The naive CD4+ T cells are differentiated into Th0 cells after antigen stimulation. As the precursor cells of Th1 and Th2, Th0 cells can secrete Th1-like cytokines and Th2-like cytokines.
Differentiation from precursor Th0 cells to Th1 or Th2 cells requires repeated stimulation of antigen, which is influenced by microenvironment, antigen presenting cell (APC) and other factors. The polarization of Th0 cells to Th1 or Th2 cells may be influenced by many factors, such as antigen type and concentration, costimulation molecules, cytokine concentration, immunoactive hormones, transcription factors, type of antigen presenting cells. Among them, cytokines play an important regulatory role. Cytokines IL-4 and IL-13 mainly regulate Th2 cell differentiation, while IFN-alpha, IL-12 and IFN-gamma can regulate Th1 cell differentiation.
In addition, the affinity of MHC-antigen peptide-TCR is also one of the important factors affecting the differentiation of Th1/Th2 cells. The high affinity between antigenic peptide and MHC is beneficial to the differentiation of Th1 cells, and the low affinity is beneficial to the differentiation of Th2 cells.
Th1 cells secrete IL-2, IFN-γ, TNF-β and other cytokines, participate in cellular immunity and delayed hypersensitivity inflammatory response, and play an important role in autoimmune diseases and host anti-intracellular pathogen infection.
Th2 cells secrete cytokines such as IL-4, IL-5, IL-6, IL-9, IL-10 and IL-13. It is mainly involved in humoral immune response, allergy and infectious diseases. It also plays an important role in antagonizing extracellular pathogens (such as bacteria and parasites), B-cell proliferation and differentiation and asthma.

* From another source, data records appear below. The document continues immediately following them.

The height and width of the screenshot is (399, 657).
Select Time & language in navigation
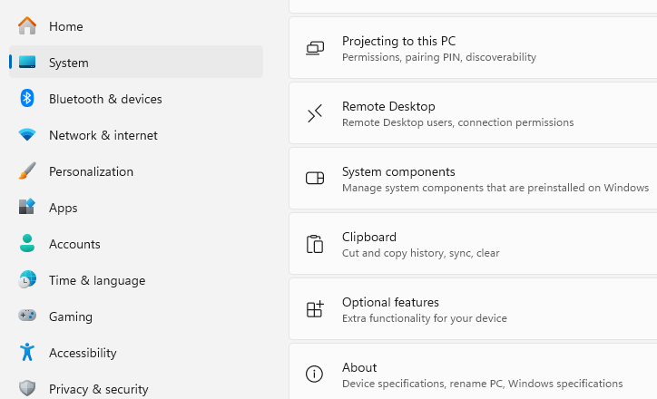pos(96,280)
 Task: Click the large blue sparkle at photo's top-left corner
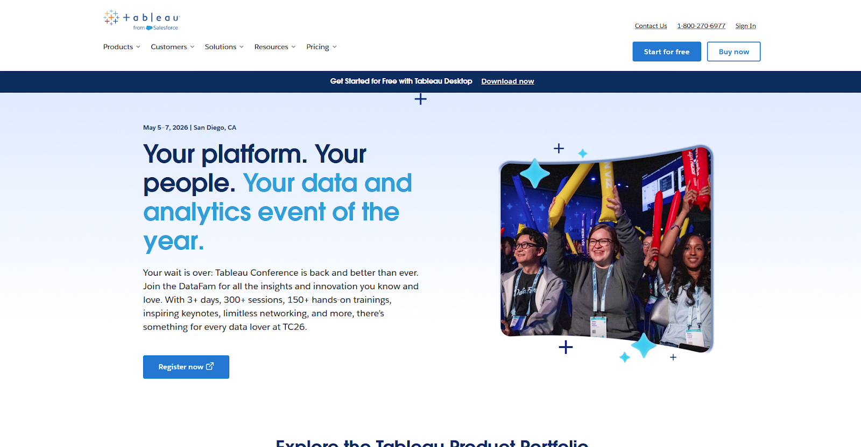(534, 173)
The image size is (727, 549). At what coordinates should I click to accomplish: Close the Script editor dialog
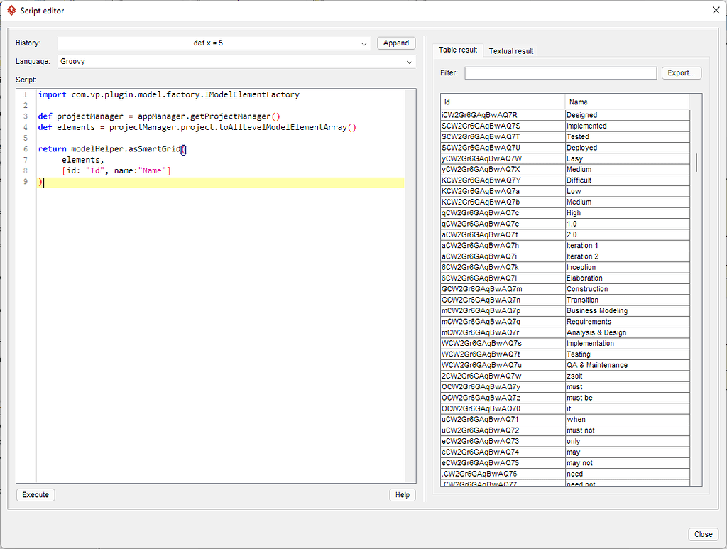[702, 533]
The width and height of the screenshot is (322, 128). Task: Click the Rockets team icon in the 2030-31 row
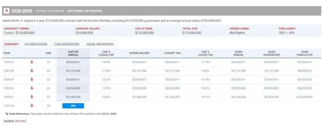pos(32,97)
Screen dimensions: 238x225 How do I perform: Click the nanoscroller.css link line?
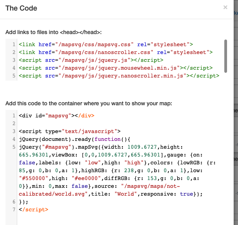[x=115, y=52]
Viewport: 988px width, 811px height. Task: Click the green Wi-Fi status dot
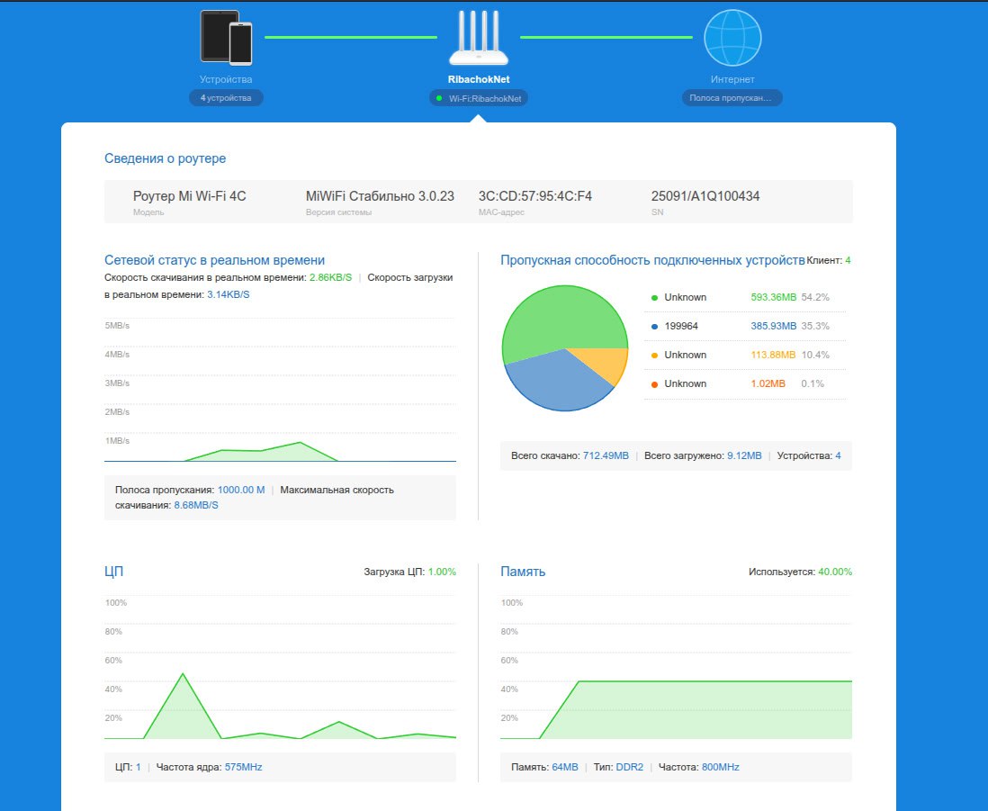(439, 98)
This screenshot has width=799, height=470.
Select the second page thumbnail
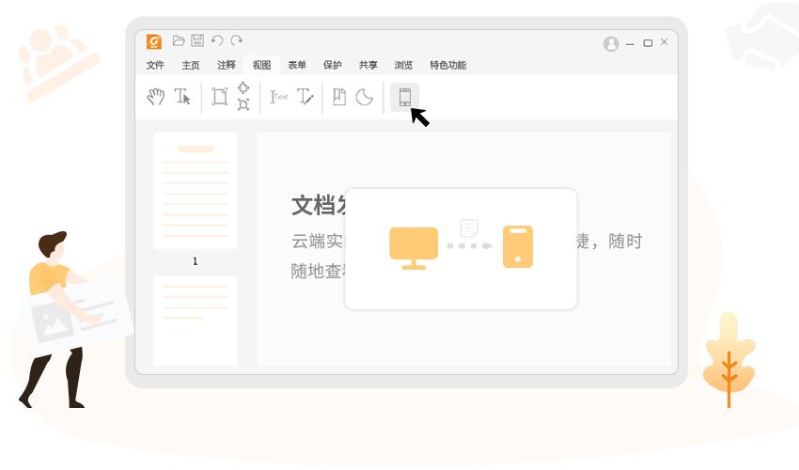pos(196,320)

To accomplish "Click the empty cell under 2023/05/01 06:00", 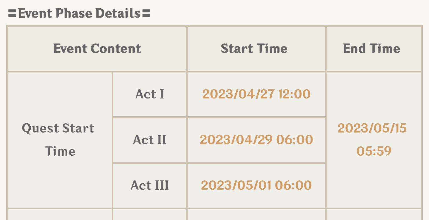I will coord(256,215).
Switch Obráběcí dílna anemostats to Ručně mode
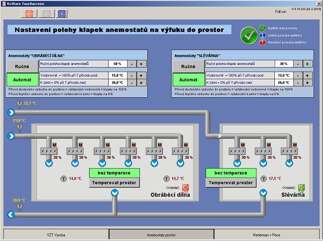The width and height of the screenshot is (323, 241). click(22, 67)
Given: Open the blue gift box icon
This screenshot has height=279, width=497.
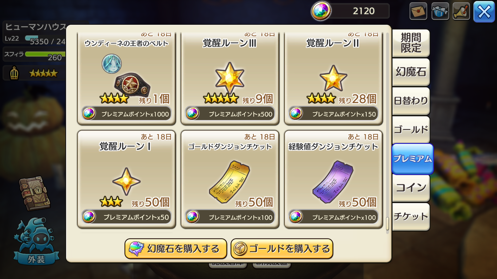Looking at the screenshot, I should click(x=440, y=11).
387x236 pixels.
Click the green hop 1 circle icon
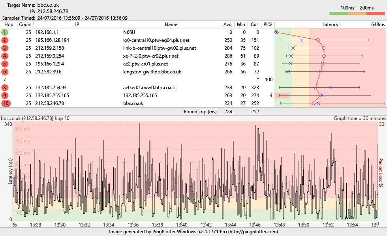point(5,32)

The differentiation of Thl/Th2 cells has an extremely important influence on the normal operation of the body. Once the balance of Thl/Th2 cells is shifted, diseases will occur. Overexpression of Th1 can lead to autoimmune diseases such as rheumatoid arthritis and multiple sclerosis. Overexpression of Th2 can lead to inappropriate immune responses, leading to diseases such as allergies and asthma.